Demo

335 54 27
                                    

Kalau harus dibilang Introvert, Irene sebenarnya tidak bisa menyebut dirinya demikian. Dia suka kok bergaul bersama teman-temannya. Berkumpul di suatu tempat sambil membahas berita terbaru yang sedang tren—alias ghibah. Tapi terkadang juga, ketika moodnya sedang tidak begitu bagus, Irene akan lebih memilih berdiam diri di kosan sampai dia bosan sendiri.

Tergantung vibes, kalau kata si Jennie mah.

Dan sekarang Irene sedang tidak memiliki niat berada di keramaian. Tapi ternyata Joy juga sedang tidak berniat membiarkan Irene mengurung diri di kamar kos seperti biasanya.

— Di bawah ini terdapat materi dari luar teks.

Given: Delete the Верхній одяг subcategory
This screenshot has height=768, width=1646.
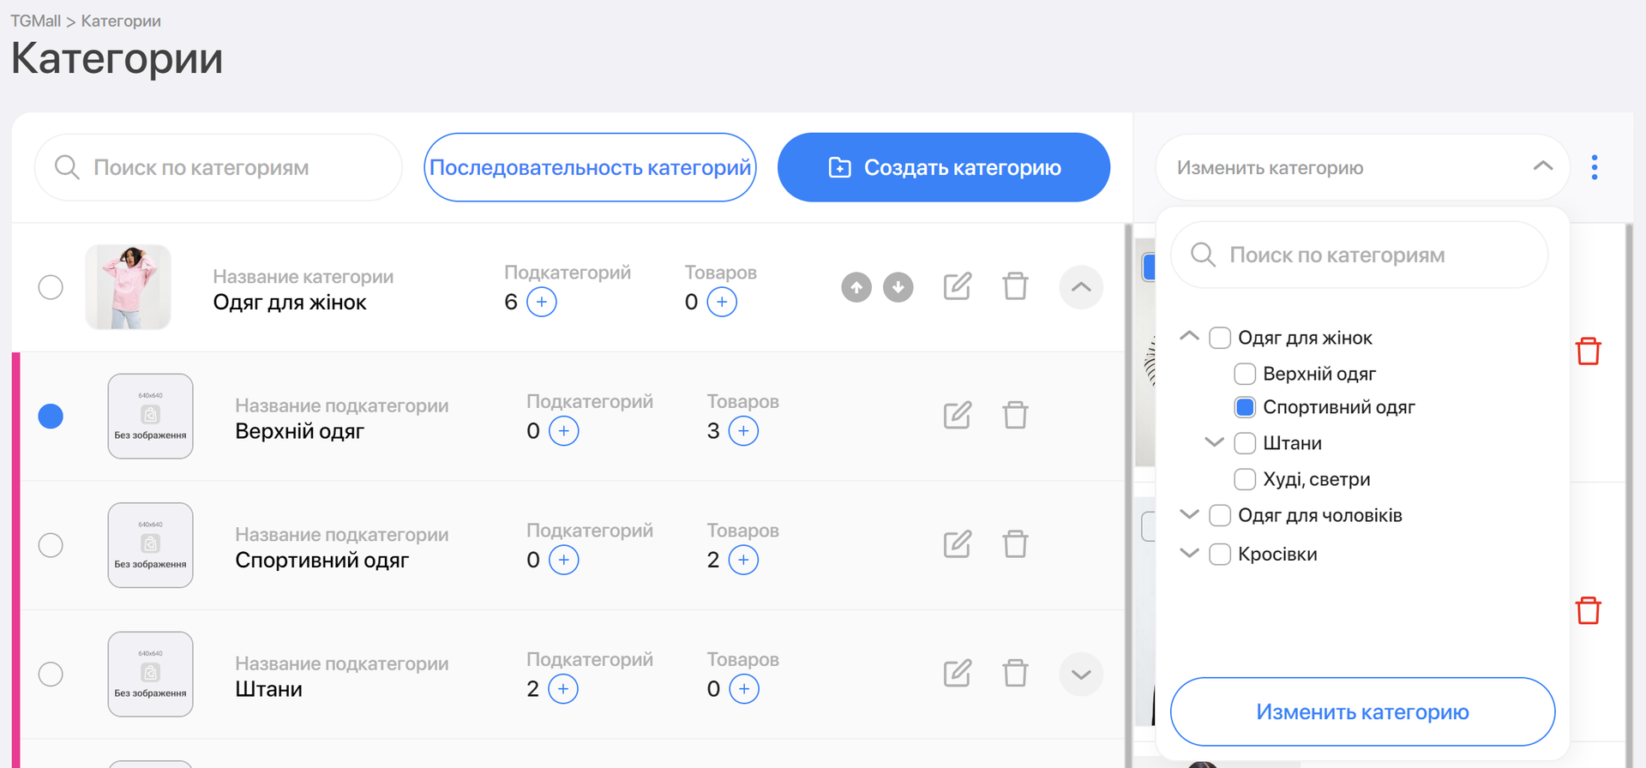Looking at the screenshot, I should 1015,416.
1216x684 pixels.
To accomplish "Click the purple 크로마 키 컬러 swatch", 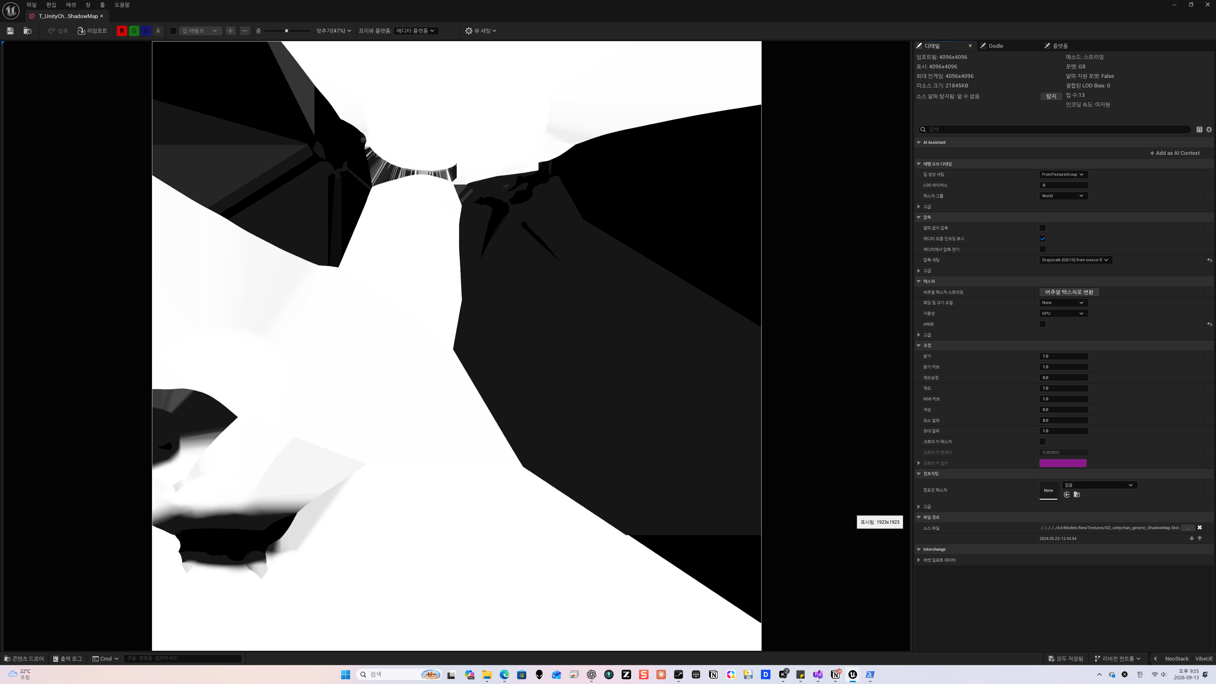I will click(1063, 463).
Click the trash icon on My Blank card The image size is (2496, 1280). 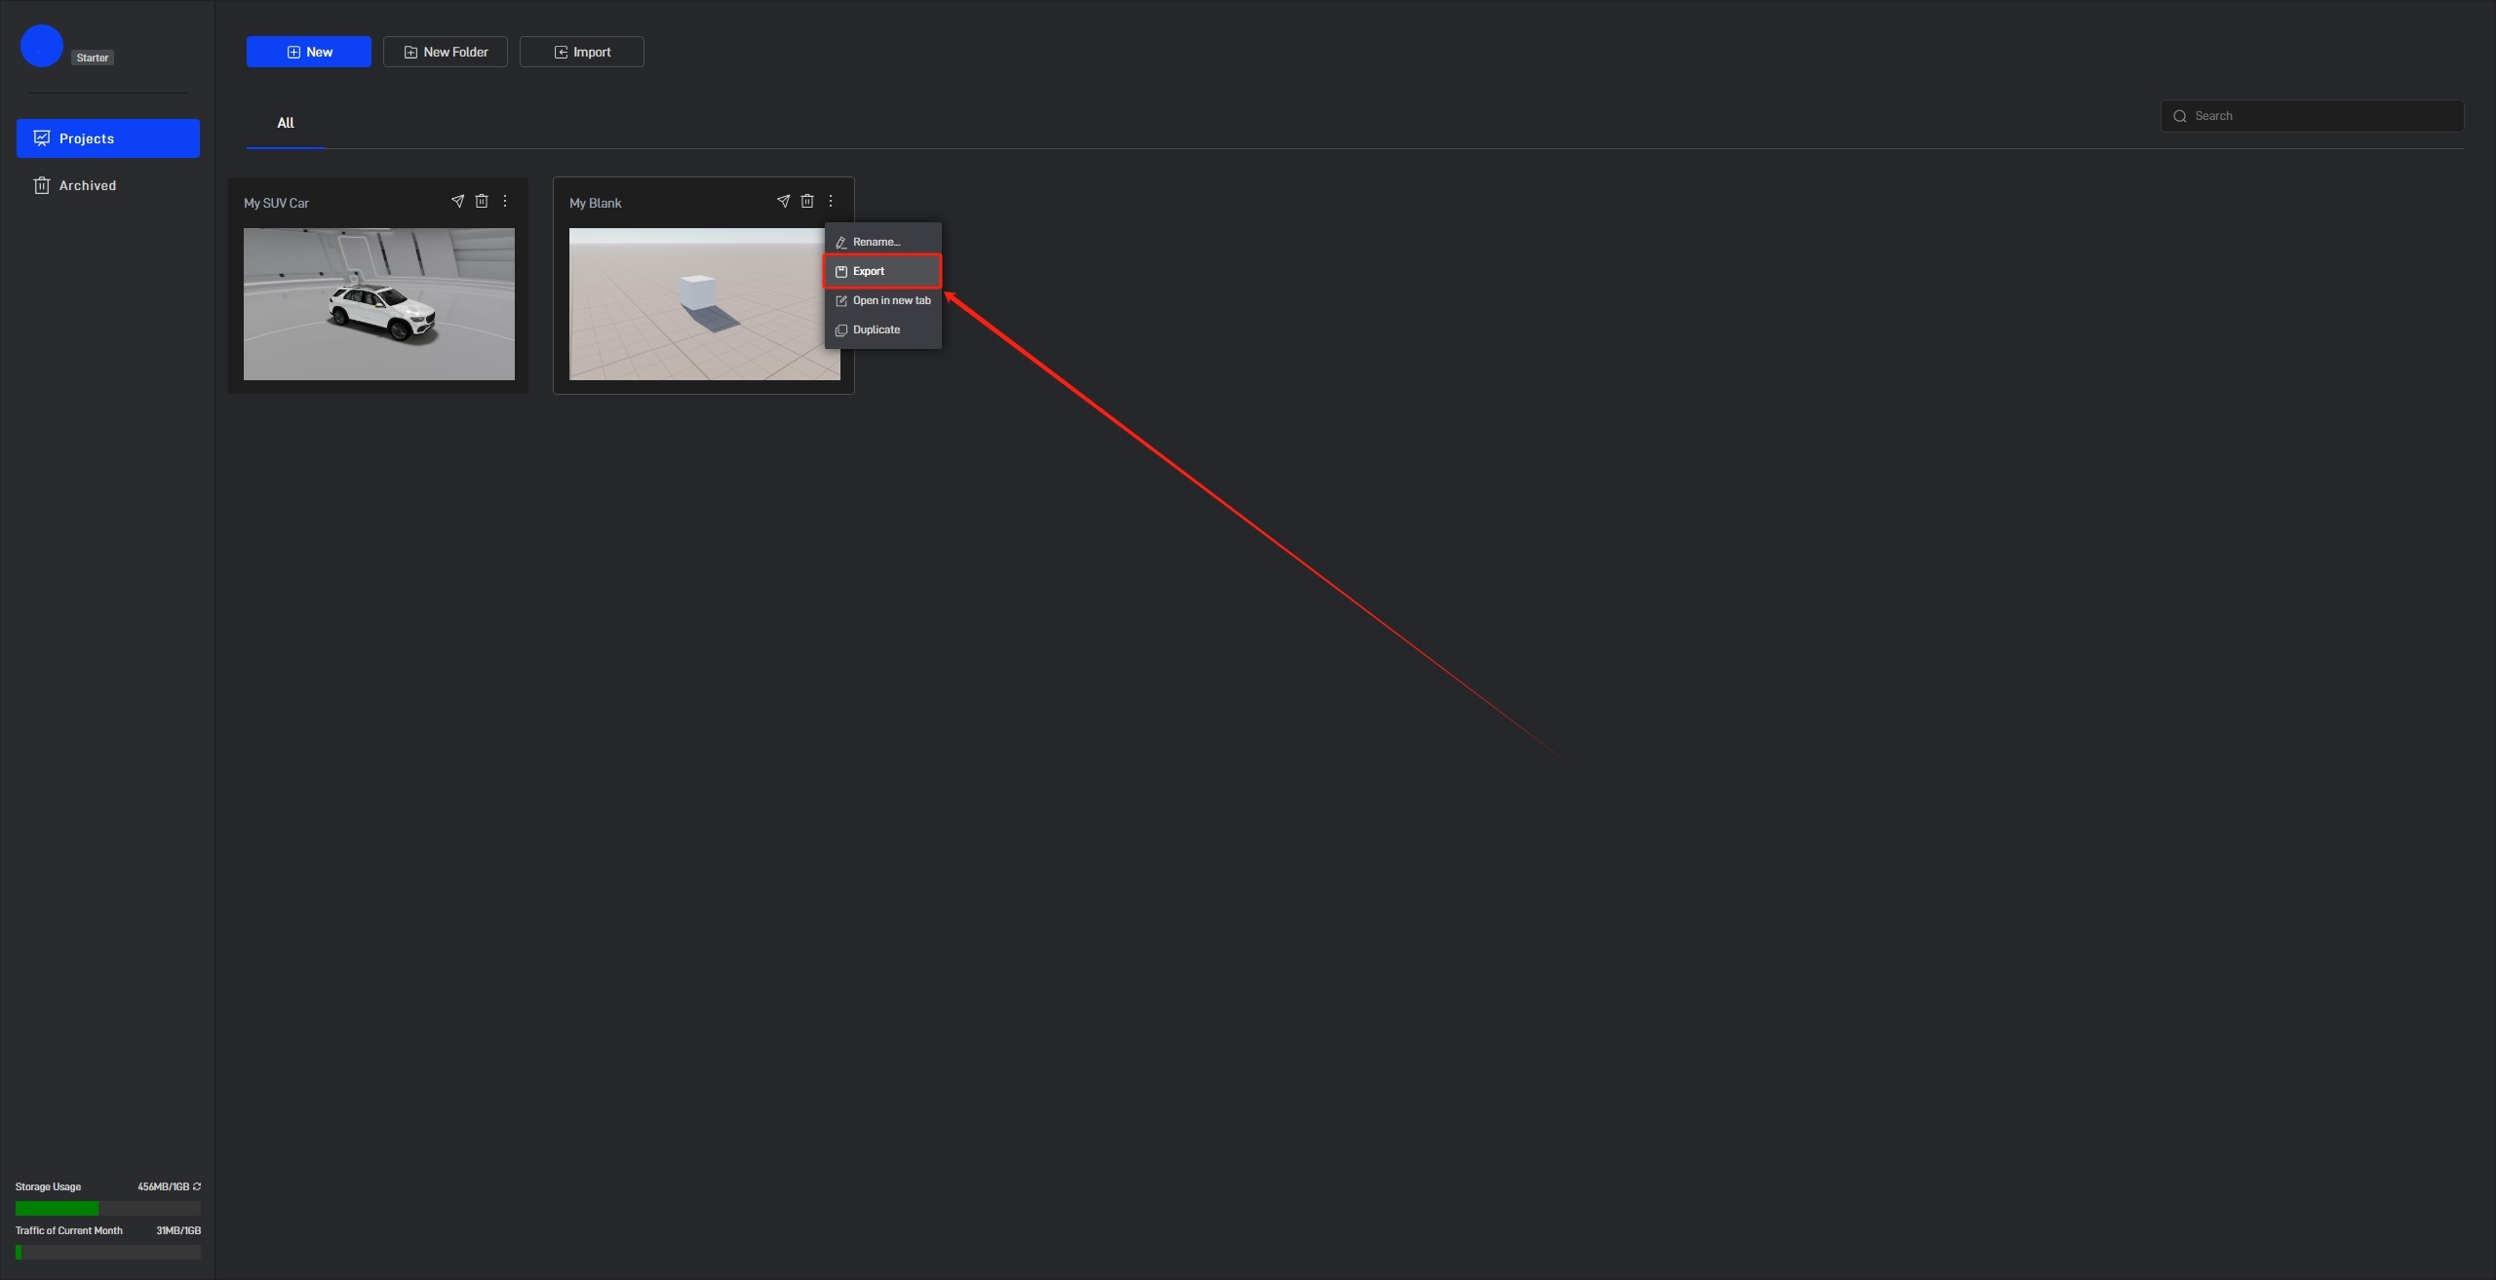(807, 201)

Pagi buta, gadis bertubuh semampai itu sudah ribut menggedor-gedor pintu dengan setelan rapi. Celana jeans, kaos berwarna putih dan almamater abu juga tas ransel yang menggantung nyaman diatas bahunya.

"Apa sih Joy? Pakaian mu udah kaya mau demo aja." Gumam Irene ngelantur dengan nada setengah mengantuk.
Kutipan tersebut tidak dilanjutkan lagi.